Blood Pressure, Diabetes and Your Heart Disease Risk
About 65 million American adults have high blood pressure. Two of every three people with diabetes also have high blood pressure. Recently, the American Heart Association, the American College of Cardiology, and the American Society of Hypertension presented new blood pressure targets for adults who have heart disease. There are specific goals for adults with diabetes.
How do I know if I have high blood pressure?
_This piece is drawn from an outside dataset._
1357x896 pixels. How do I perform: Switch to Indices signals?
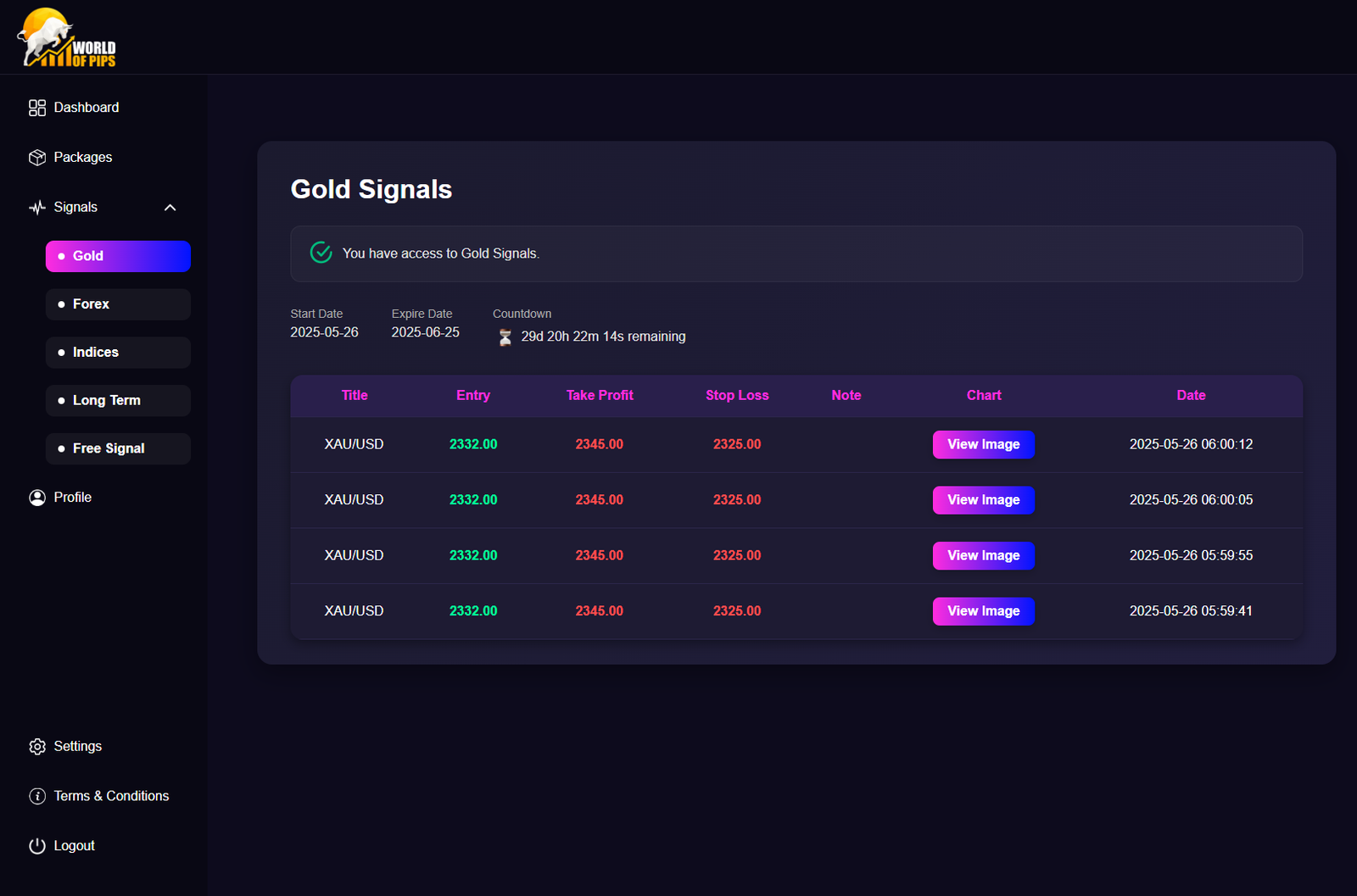(x=118, y=353)
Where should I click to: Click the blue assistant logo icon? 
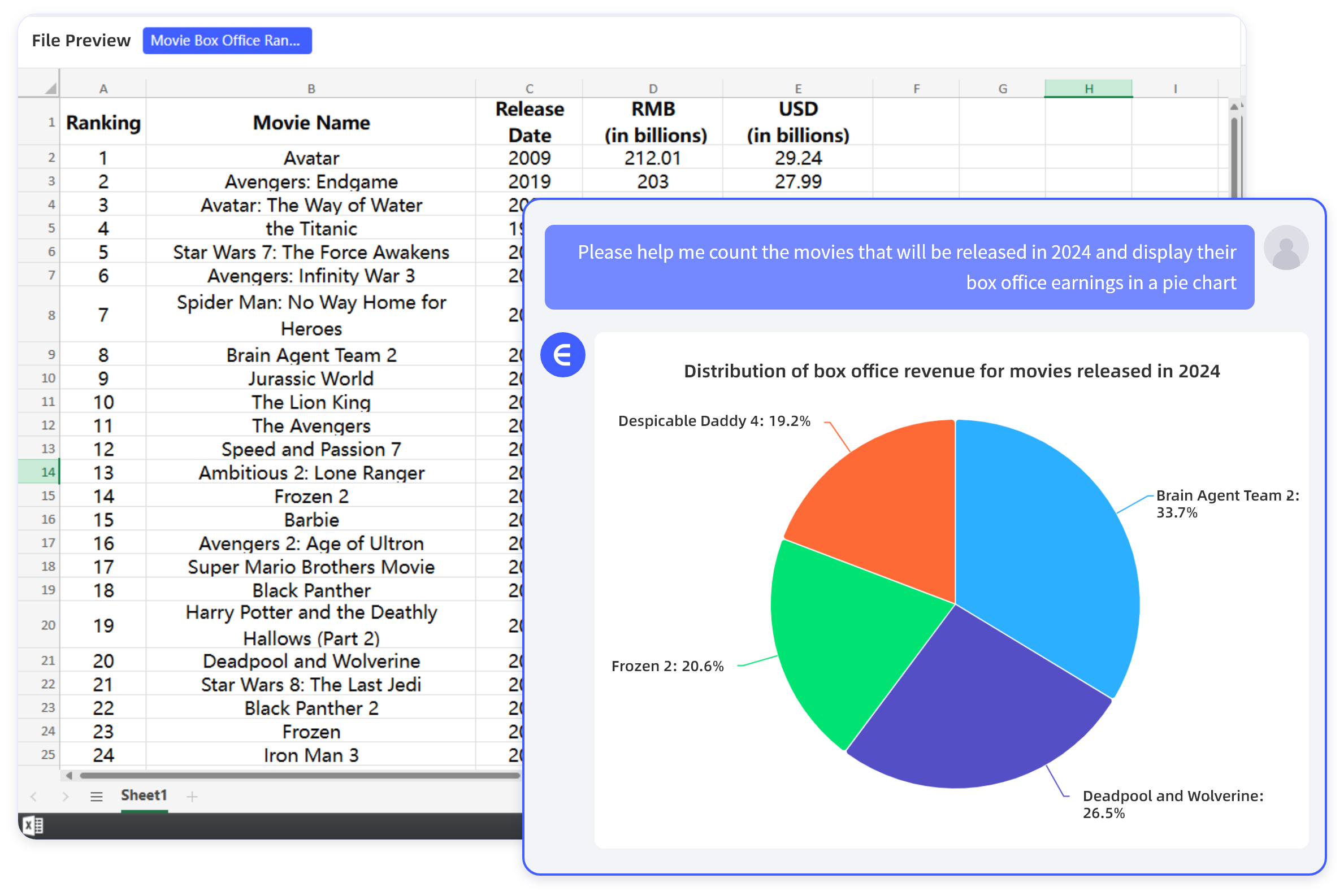(x=562, y=355)
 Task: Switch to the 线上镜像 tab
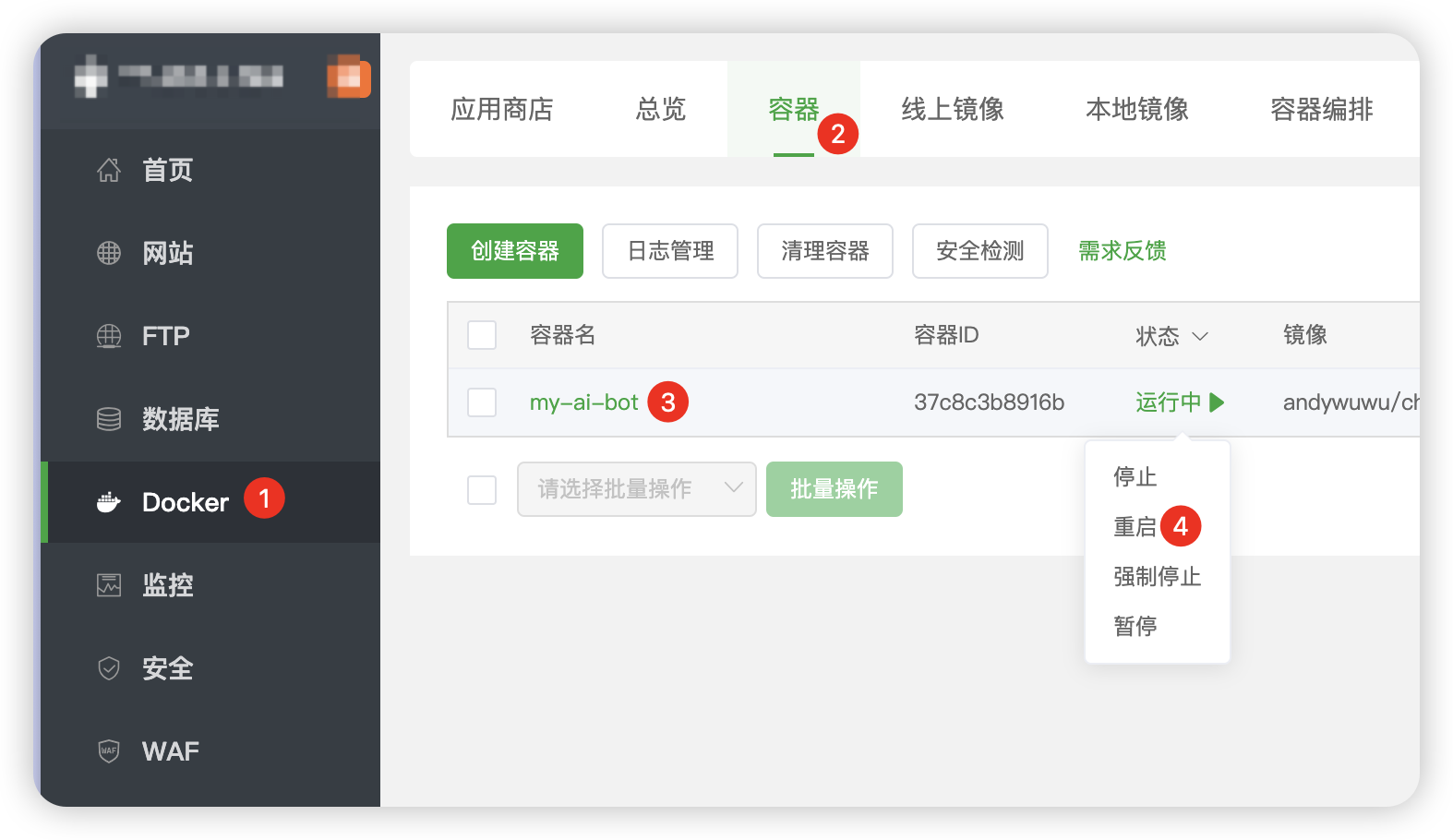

You have high blood pressure if your readings are higher than 140/90, or if you take high blood pressure medication. High blood pressure raises your chances of having a stroke or other problems with your heart. The top number, called systolic, is the pressure on your veins when your heart beats. The bottom number, called diastolic, is the pressure on your veins when your heart is at rest.
What do the new targets mean for me?
The new guidelines, which will be published in June 2015, state that blood pressure should be less than 140/90 for most people. But for people who have diabetes, the new goal is less than 130/80. This is the same as the American Diabetes Association’s recommendations from 2012. Of course, everyone is different, and your healthcare provider will be able to tell you what your personal blood pressure goals should be.
In the meantime, try these tips to help lower your blood pressure:
- Stay active.
- If your healthcare provider has asked you to take medicines, do not skip a day.
- Eat less salt, and fewer foods that contain high amounts of “sodium.” The label will tell you how much is in the food.
- Eat fewer processed foods like canned soups, chips, and frozen meals.